He took Seymour to a little bar on Las Ramblas.

‘I come here often,’ he said.

‘I’m sure.’

‘But it is not as Constanza supposes. I come here to pursue my duties.’

‘You do?’

‘Yes. You know what they say about Las Ramblas? They say that on Las Ramblas you will meet everyone in Barcelona that you know. Sitting here, they come to me. I don’t go to them. I can keep an eye on what they’re up to. See, for instance, who they talk to. And that suggests things. Things that might happen. Or things that have happened or might have happened. As with Senor Lockhart, for example.’

‘Lockhart?’

‘Yes. Whenever he came to Barcelona he would take a walk along Las Ramblas, and I would see him and see who he talked to. And I would see him talking to someone and say to myself: ah, so something’s happening in that quarter, is it? And later something would happen. A bargain would be struck, a deal made. And I would have seen it coming. People say to me, “How do you know these things?” I know them because I have seen the beginnings of them. Here on Las Ramblas.

‘Of course, Senor Lockhart used to talk to many people. It would be necessary to sift a bit. I would see him talking to someone and say to myself, “Ah, that is an old friend.” Or perhaps I would see him talking to a pretty girl and say to myself, “Ah, there he goes again!” But in this way I learned a lot about Senor Lockhart.

‘I would see him talking to the cabezudos, for example. He always talked to them, every time he came. He said they brought fun into the life of Barcelona. And that, perhaps, is true. But they also brought other things: disorder, misrule, subversion. The things that a Chief of Police has to keep his eye on. And I wondered why Senor Lockhart always talked to them.

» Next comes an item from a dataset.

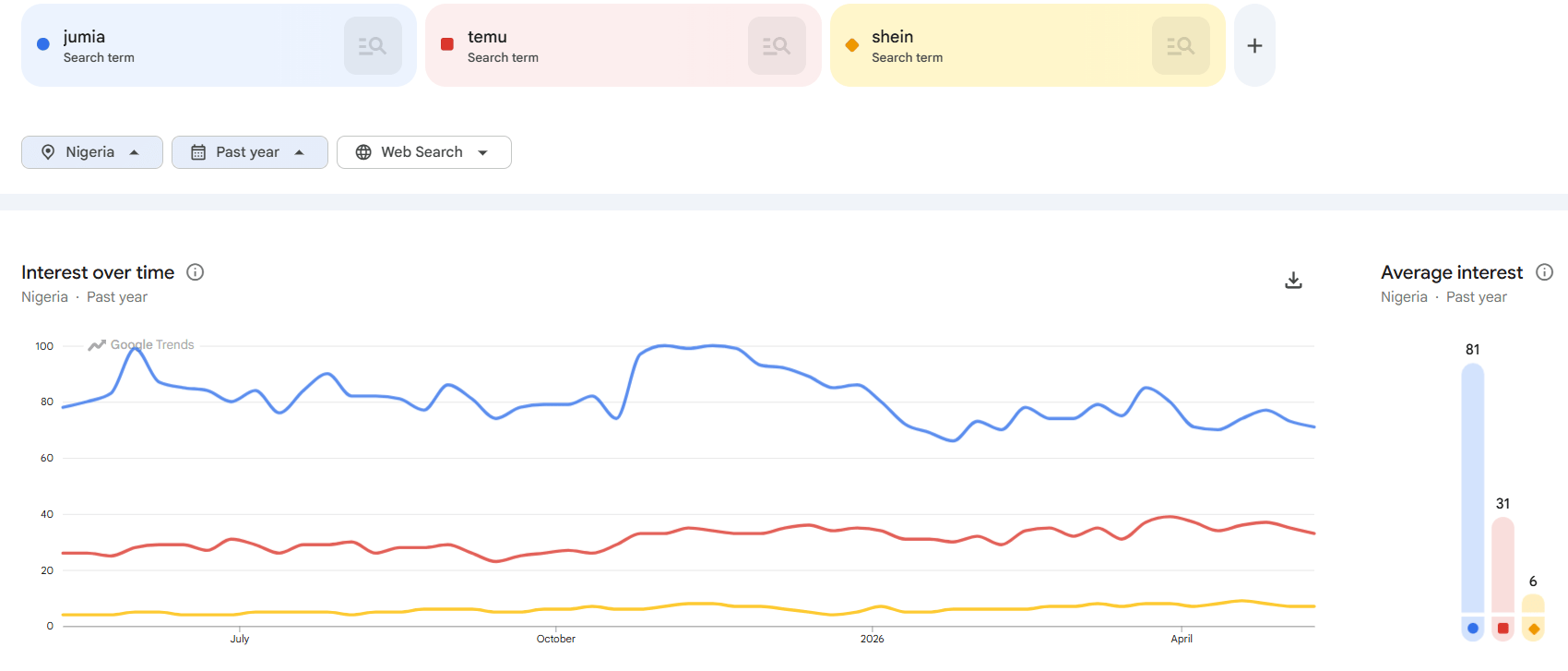The height and width of the screenshot is (671, 1568).
Task: Expand the Nigeria location dropdown
Action: [92, 152]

‘But the answer is clear, is it not? There was a side to Senor Lockhart that was sympathetic to them. It showed itself in other things; that crazy girl, for example, that you just saw me talking to. They tell me he used to give her money. For the school, he said. Well, I wonder about that. I, too, am keen on education. We would have sent our children to a good Catholic school. The one near St Mark’s, for example. And when the Fathers come along, I put my hand in my pocket. But that is different from supporting a place like that. And I wonder if he really was supporting it, or whether — well, you know, Senor, some would see her as a pretty girl and maybe that’s the way it was.

‘She told me once she’d been to a decent Catholic school. A good convent school, she said. You would have thought, then, that she would have known better. But she said they were all nasty old bitches there. I told Constanza this, and she crossed herself, and said, “It takes one to know one.”

‘Well, I don’t know about that. I always try to steer clear of religion when I’m talking to Constanza. But she’s a difficult girl, that Nina, and a bit crazy. She’s another one to steer clear of.

‘But that school wasn’t the only thing. There were other things, too. The Catalonians, for example, and the Arabs. He had time, too much time, for them all. And for any other cracked group of misfits. So I was not surprised when Tragic Week came along and he got mixed up in it. You could say I had seen it coming — here, on Las Ramblas. It was in the wind, in the air.’

The Chief gave a great sniff. ‘You could say it was my job. To sniff the air and see when trouble’s coming. And here on Las Ramblas is a good place to sniff it.’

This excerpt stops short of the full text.